The shoulder is seldom the seat of disease, and most affections of the joint are met with in adults. In young subjects, infective processes result chiefly from extension of disease from the upper epiphysial junction of the humerus, which is partly included within the limits of the synovial cavity. The synovial membrane, in addition to lining the capsular ligament, is prolonged down the inter-tubercular (bicipital) groove around the long tendon of the biceps, and pus may escape from the joint by this diverticulum and gravitate down the arm; we have also observed loose bodies of synovial origin in this diverticulum. There is frequently a communication between the joint and the sub-deltoid bursa. There is no attitude characteristic of disease of the shoulder-joint, but the girdle is usually elevated, the upper arm held close to the side and rotated medially, while the elbow is carried a little backwards. In the later stages, the head of the humerus may be drawn upwards and medially towards the coracoid process. Fixation of the shoulder-joint is largely compensated for by movement of the scapula on the thorax, so that when testing for rigidity the scapula should be fixed with one hand while passive movements of the arm are carried out with the other. The deltoid is usually atrophied, allowing the acromion, coracoid, and great tuberosity of the humerus to stand out prominently beneath the skin. Swelling is rarely a prominent feature, except when there is a collection of synovial fluid or of pus in the bursa beneath the deltoid.

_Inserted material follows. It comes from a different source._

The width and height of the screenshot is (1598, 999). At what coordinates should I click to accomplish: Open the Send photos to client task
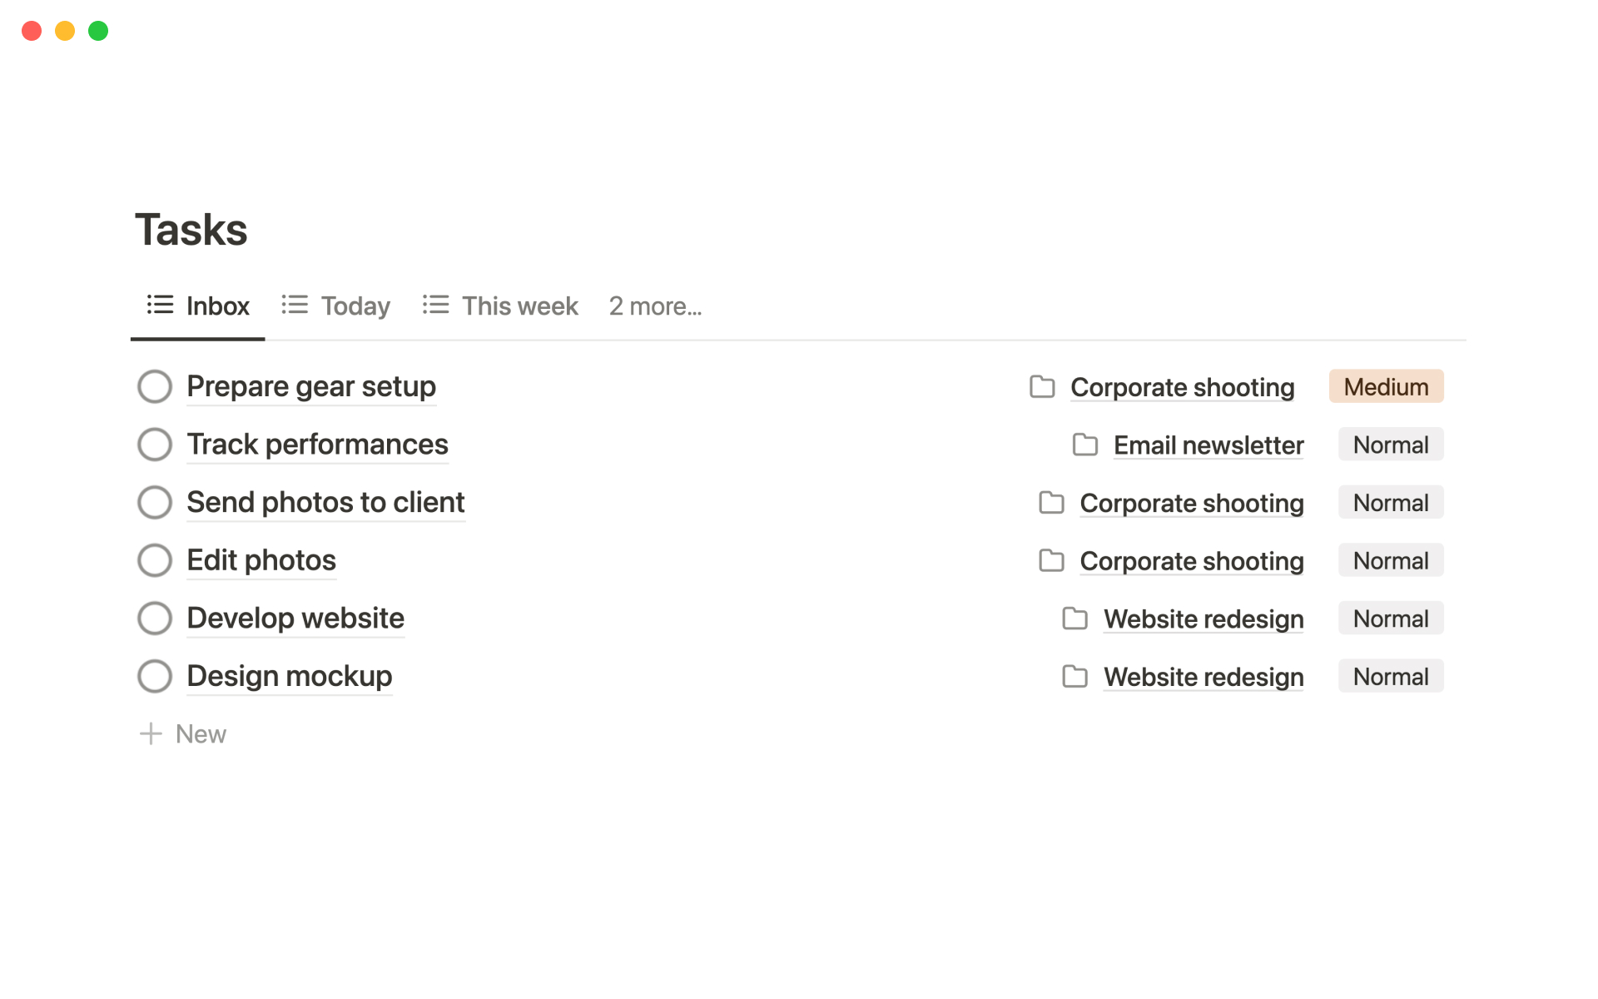click(x=325, y=502)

Tuberculous Disease is usually met with in young adults, and is more common in the right shoulder. The prominent features are pain, rigidity, and wasting of the deltoid and scapular muscles. The pain is sometimes severe, shooting down the arm and interfering with sleep, and it may be associated with tenderness on pressure over the upper end of the humerus. In cases with carious destruction of the articular surfaces there are starting pains, and the arm is shortened. If a cold abscess forms in the bursa underneath the deltoid, the pus may burrow and appear at the anterior or posterior boundary of the axilla or in the axillary space. Pus formed in the joint tends to gravitate along the inter-tubercular groove. The axillary glands may be infected.

The primary lesion is either a caseating focus in one of the bones—most often in the upper end of the humerus—or it is of the nature of caries sicca. The greater part of the head may disappear, and the upper end of the shaft be drawn against the socket. In exceptional cases, portions of the glenoid or humerus are found separated as sequestra, or the disease involves parts outside the joint, such as the acromion or coracoid process. Hydrops with melon-seed bodies is rare. In young subjects, destruction of the tissues at the ossifying junction may result in considerable shortening of the arm.

The diagnosis is to be made from (1) arthritis deformans, in which the movements are less restricted, and are attended with grating and cracking; (2) paralysis involving the deltoid and scapular muscles—by the absence of pain, and the flail-like character of the movements; (3) disease in the sub-deltoid bursa—by the absence of rigidity and other evidence of implication of the articular surfaces; and (4) sarcoma of the upper end of the humerus—by the history of the case, the use of the X-rays or an exploratory incision. Injuries in the region of the upper epiphysis resulting in loss of movement, may, in the absence of a reliable history, be mistaken for tuberculous disease.